Um integrante do grupo “Covid/Tratamento Precoce” tentou alertar sobre esse risco no uso da ivermectina, mas foi mal recebido. “Pessoal, tem um vídeo ali explicando que a ivermectina é super segura. Tem muitos que ainda dão atenção à mídia podre”, respondeu outra integrante.

Os grupos reagiram da mesma maneira negacionista à morte do ator Paulo Gustavo por Covid-19. “Eles negaram tratamento precoce. Sendo o companheiro médico! Foi suicídio e assassinato por pura ideologia”, publicou na ocasião um membro do grupo “Ivermectina Salva”.

Anti-vaxxers

Membros dos grupos no Whatsapp também questionam os únicos métodos eficazes de combate à pandemia, como a vacinação e o uso de máscaras.
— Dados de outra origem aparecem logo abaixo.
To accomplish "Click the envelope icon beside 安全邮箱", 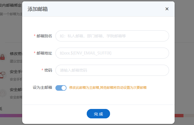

“Era para eu ter ido na sexta tomar a vacina da astrazeneca… desisti”, confessou um número no grupo “Ivermectina Salva”. “Estou com muito receio. Metade de mim quer e o outra tem medo”, continuou. “Metade de mim diz pra não tomar a outra metade também. Daqui uns dois anos quem sabe teremos uma vacina eficiente e segura, prefiro a profilaxia, mas você decide o que é melhor pra você”, respondeu outra integrante do grupo. “Eu não tomo nenhuma, ninguém caiu a ficha ainda”, publicou outra pessoa.

Há também relatos de pessoas que tiveram efeitos colaterais às vacinas ou se infectaram mesmo assim. “Minha vizinha aqui tomou a vacina e depois de contaminada com o vírus veio a óbito”, alertou um dos usuários.

Também circulam fake news sobre vacinas e o uso de máscaras. Uma imagem compartilhada dizia que elas poderiam causar “privação de oxigênio e envenenamento por CO2”, o que já foi desmentido por agências de checagem.